さて、2007年のF1ドライバーの最大勢力の国はどこだっただろうか。ドライバー選手権2位のハミルトンのいるイギリス、あるいは3位のアロンソの国、スペインあたりとおもうかもしれないが、実は正解はドイツなのだ。
まず、2007年のF1に登場した人数だけを見てもドイツ出身者6人である。ただし、1戦しか出場していない選手もいるので、人数だけでは比べようがないので、選手が出場した延べ回数を、今年の17戦で割った数字で見てみよう。
これでもやはりドイツは4.5人と、トップだ。7度のチャンピオンを獲得した、ミハエル・シューマッハーを生んだ国であり、BMW、メルセデス、アウディなど名のある自動車メーカーが多い国で、モータースポーツが盛んである、というのももちろん背景にあるだろう。
2番目に多いのは驚異の活躍をしたルーキー、ルイス・ハミルトンのいるイギリスだ。ティレル、ロータスといったモータースポーツの名門を生み出した国であり、現在ではウイリアムズ、マクラーレンといったチームが本拠地を置いている。

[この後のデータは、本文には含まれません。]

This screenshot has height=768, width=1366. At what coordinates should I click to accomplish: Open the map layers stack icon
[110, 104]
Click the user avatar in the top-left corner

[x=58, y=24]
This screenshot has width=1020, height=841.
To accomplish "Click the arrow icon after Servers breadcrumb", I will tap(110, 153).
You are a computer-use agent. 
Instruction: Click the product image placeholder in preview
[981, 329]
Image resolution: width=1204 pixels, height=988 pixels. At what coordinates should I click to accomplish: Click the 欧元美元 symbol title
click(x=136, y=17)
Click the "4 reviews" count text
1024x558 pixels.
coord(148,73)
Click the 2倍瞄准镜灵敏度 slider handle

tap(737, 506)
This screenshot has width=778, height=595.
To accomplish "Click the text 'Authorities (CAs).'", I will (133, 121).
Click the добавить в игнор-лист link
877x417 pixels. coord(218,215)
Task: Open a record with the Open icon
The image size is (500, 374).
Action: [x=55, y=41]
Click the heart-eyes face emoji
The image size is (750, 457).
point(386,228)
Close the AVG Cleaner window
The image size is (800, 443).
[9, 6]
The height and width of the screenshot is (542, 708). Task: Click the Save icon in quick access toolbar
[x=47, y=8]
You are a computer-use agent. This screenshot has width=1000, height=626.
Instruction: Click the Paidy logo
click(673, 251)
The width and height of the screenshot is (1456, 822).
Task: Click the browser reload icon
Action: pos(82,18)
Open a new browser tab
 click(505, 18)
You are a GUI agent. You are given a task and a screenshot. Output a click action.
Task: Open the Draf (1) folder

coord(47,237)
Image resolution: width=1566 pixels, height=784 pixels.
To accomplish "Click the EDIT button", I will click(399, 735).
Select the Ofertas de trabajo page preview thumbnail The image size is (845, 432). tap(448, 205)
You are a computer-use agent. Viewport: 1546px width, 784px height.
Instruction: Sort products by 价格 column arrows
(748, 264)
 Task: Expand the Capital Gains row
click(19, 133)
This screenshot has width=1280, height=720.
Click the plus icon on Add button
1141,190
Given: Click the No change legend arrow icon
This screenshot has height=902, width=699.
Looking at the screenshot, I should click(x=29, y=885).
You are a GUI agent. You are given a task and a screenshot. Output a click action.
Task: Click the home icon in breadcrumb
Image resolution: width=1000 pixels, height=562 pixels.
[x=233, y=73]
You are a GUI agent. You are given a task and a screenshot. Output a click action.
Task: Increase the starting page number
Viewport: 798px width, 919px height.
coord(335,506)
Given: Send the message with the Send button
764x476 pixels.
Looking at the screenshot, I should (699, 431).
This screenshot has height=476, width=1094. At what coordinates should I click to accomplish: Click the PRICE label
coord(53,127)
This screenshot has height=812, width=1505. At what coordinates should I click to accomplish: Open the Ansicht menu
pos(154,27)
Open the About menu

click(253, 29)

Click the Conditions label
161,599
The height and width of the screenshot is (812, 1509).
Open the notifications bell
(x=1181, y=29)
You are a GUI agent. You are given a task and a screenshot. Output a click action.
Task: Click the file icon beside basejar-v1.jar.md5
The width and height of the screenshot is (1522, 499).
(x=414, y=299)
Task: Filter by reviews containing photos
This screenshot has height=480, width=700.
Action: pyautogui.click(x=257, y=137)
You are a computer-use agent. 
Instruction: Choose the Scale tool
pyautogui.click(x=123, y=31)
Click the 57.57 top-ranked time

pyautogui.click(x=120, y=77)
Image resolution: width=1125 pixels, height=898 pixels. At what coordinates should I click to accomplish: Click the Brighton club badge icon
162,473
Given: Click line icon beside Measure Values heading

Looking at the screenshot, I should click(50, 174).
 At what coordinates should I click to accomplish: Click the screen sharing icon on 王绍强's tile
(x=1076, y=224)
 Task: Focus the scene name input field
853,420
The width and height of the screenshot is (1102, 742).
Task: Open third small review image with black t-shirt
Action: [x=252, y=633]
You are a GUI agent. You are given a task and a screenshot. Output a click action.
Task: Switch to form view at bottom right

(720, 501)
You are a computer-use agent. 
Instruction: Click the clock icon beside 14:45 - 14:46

今は大手メーカーの傘下に入ってしまったが、アストンマーチンやロールスロイスといった高級車を作り出した国民性が、息づいているのかもしれない。
3位はイタリアだ。コンストラクターズ選手権を獲得した、名門フェラーリのお膝元でもある。フェラーリのほか、ランボルギーニ、ラリーで有名なランチャ、高級輸入車として近年人気のある、アルファロメオやマセラティといった、特徴のあるクルマづくりが得意でもある。デザイン性とリズム感が、F1の世界にマッチしているのかもしれない。
その後、フィンランドとブラジルが4位タイで、6位(年1.47人)が、日本だ。スーパーアグリからフル参戦した佐藤琢磨(さとう・たくま)に加え、後半戦でスパイカーを操った山本左近(やまもと・さこん)、そして最終ブラジルGPにてデビューを果たした中嶋一貴(なかじま・かずき)と、延べ3人がサーキットで活躍したのだ。
もちろん、ホンダ、そしてトヨタの参戦が大きく効いていることは否めないだろうが、日本人ドライバーの実力が着実についてきたことを示す順位と言えるだろう(【モータースポーツを拡げろ!】はモータースポーツについて毎週末に掲載します。若手ライターの平本真樹さんが書いています)。